Standing here is not about telling you what I think or want to say. It is rather about giving a voice to God, letting Jesus Christ, the real presider in this Eucharist speak. And so, at each time I am tasked to preach, I remind myself that my name is AMBO, which, in the English vocabulary refers to the stand on which the Word of God is proclaimed. I tell myself, “Ambo, that’s what you are. You are just a stand from which God’s word must be heard.” Let God be heard, not you. Or better yet, let him be heard through you.

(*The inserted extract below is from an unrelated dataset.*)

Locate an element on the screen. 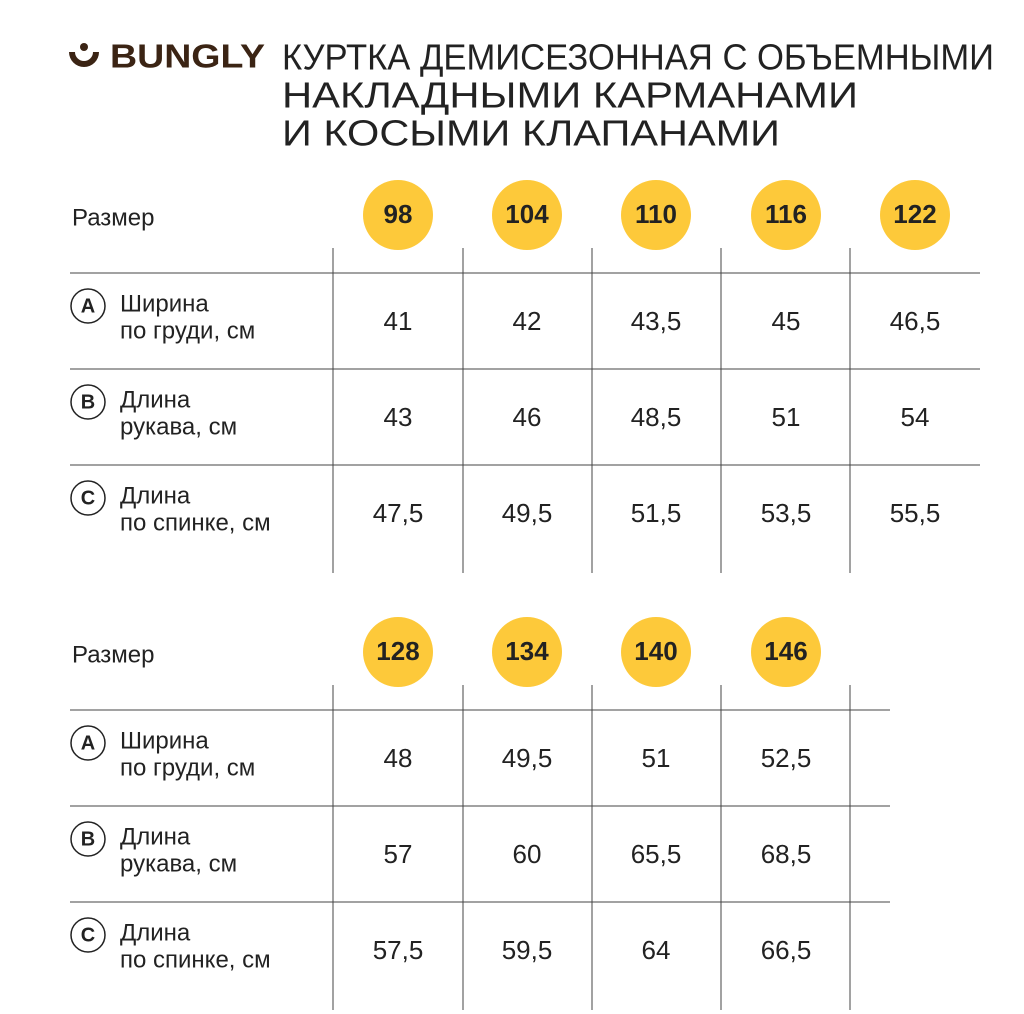 This screenshot has height=1014, width=1024. cell-value: 46,5 is located at coordinates (916, 321).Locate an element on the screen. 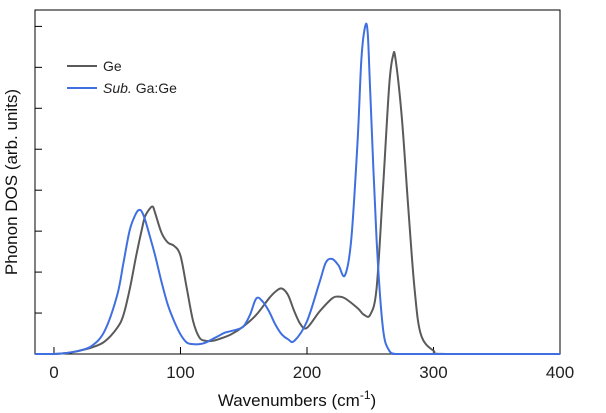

“So how do you prepare a homily?” Some people ask me. After praying my breviary, I soak in the readings while having coffee with Jesus, first thing in the morning. When I find my head too noisy and buzzing with my own ideas, I stop and pray the rosary and put myself in the meditative mode. (The repetitive prayers of rosary have an almost hypnotic effect on me.) After that, when I’m already quiet inside, I talk to Jesus and say, “Now please tell me, dear friend, what you want to say to the people I will celebrate this Mass for.” By experience, it takes a lot of emptying of self, before I could get myself to hear what he wants to say. And when he begins to speak, his words flow like a free-flowing spring.
Like Timothy, I had to do a lot of listening to Jesus in a lot of teachers, people who I felt, did not just know a lot about Jesus, but knew Jesus personally. Like Timothy I too had to be mentored in my faith by people who, I felt, were anointed by the Spirit to speak on behalf of Jesus. Whoever you are who have been following these Online Masses, there must be a reason why Jesus has kept you glued on his words during this pandemic. He is mentoring you so that you can do your own mentoring on others who are hungering for the Bread of Life.
Let me end this now by recalling to you what the bishop said to me when ordained me to this ministry. He gave to me the Book of Gospels and said, “Receive the Word of God whose herald you now are. BELIEVE what you READ. TEACH what you BELIEVE. And PRACTICE what you TEACH.” Believe what you read, meaning, when I read the Scriptures, I must read it in faith and take it to heart. Teach what you believe, meaning, I should not teach what I do not believe; I should teach only what I am willing to die for. Practice what you teach, meaning, I must allow God’s Word to take flesh in me.